I haven't tried it myself, but recall hearing somewhere that using a non-stick cooking spray (marketed under different names, a big one is the U.S. is "PAM") will keep the snow from sticking to the poodle's hair. If you try it, I'd just mist Roxie's legs _lightly!_ Good luck! I've been hearing about your crazy weather over there so good luck with that, too.


----------



## Cornishbecky (Nov 21, 2009)

well the baby oil was a huge waste of time, i soaked her legs in it and it made no differanceat all. 
will try cooking oil tomorrow.
Bec


----------



## Skye (Feb 19, 2010)

What about socks and booties?


----------



## fjm (Jun 4, 2010)

I am about to give in and make Poppy a snowsuit - can't think of anything else that will keep her from getting ice lumps right up to her arm pits!


----------



## CelticKitti (Jul 1, 2010)

Do they look something like this?? Kodi didn't seem to mind, he wouldn't come insdie. This is last year when we had our record snowfall of 36+ inches. I just brought him in and put him in a crate (in front of the heat duct) until he melted.

Out of all the dogs there the poodles were the only ones that developed snowballs like this. And Kodi's were much worse than the Standard poodles!


----------



## Cornishbecky (Nov 21, 2009)

Yes that is what they look like, i will try and add a pic, 
i think socks or bandages are the way to go for us!
she hates the snow balls and is constantly stopping to try and pull them out, hair and all.
now her legs are a matted mess, shes going to have a good brush tomorrow!
also added a group hug pic, 
Bec


----------



## BFF (Jun 10, 2009)

I love your pictures! I remember reading in another thread that someone suggested plastic wrap. I would add some extra tape because I can imagine it coming loose once it got wet. I don't recall anyone actually having experience with it though. Might try a cautious experiment with it. You have a beautiful pack there!


----------



## fjm (Jun 4, 2010)

The trouble with socks, or bandages, etc is that when the snow is fresh and fluffy Poppy can get snowed up within seconds - so she would need them on for every quick trip out in the garden. I thought a long-legged fleece jumper might be quicker - I'm trying to bodge one from a baby sleepsuit, but think I may have got too small a size ...


----------



## Panda (Jan 7, 2010)

Panda is getting an all in one suit for Christmas from my mum which will help. Panda is a complete wimp and comes crying to me if he gets as much as a twig stuck in his hair so imagine how panicked he was when he got snowballs stuck all over his legs, he didnt actually realise until we were almost home but when he did he started crying loudly and wouldnt walk 0_o

Plus it will keep him cleaner and dryer on rainy days and stop him getting so muddy on walks in the woods. The only problem is he has very long legs so it doesnt go all the way down to his feet but will help out. 

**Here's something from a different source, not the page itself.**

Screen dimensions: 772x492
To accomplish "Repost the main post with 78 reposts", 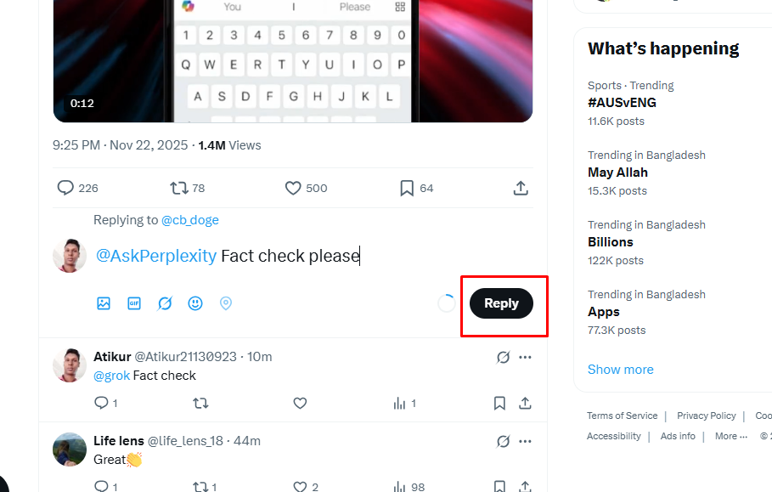I will pos(179,188).
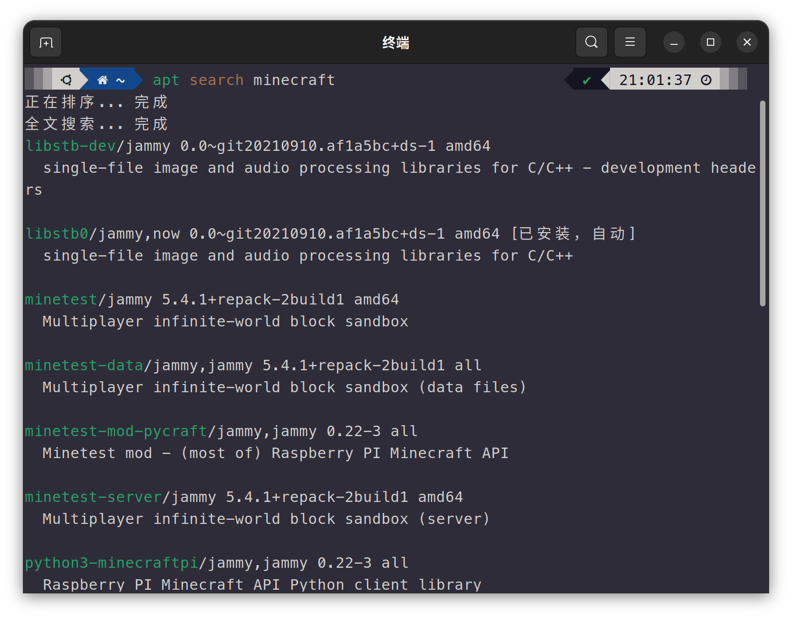Minimize the terminal window

(x=674, y=43)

If you dont want an all in one suit then I guess I would try wrapping something round his legs?


----------



## georgine (Jul 21, 2018)

Cornishbecky said:


> Hi
> We dont get much snow in cornwall, but we have quite a lot at the moment, and poor roxie cant enjoy her walks because of huge snow balls on her legs.
> I'm not going to trim them shorter just for a few days of snow, but is there anything i can put on her legs to stop them snow sticking?
> also i dont want to put an allbody coat on her for the above reason.
> ...


Why not just trim her legs shorter? My s-poo has only "sox" and snow isn't a problem on his legs, just occasionally on his feet. I think oil only exacerbates the problem. Once he is inside, I put him in the tub & spray snow off with warm water.


----------



## cowpony (Dec 30, 2009)

Closing this thread, as it was started over a decade ago. Only one of the original participants is still active on the forum.


----------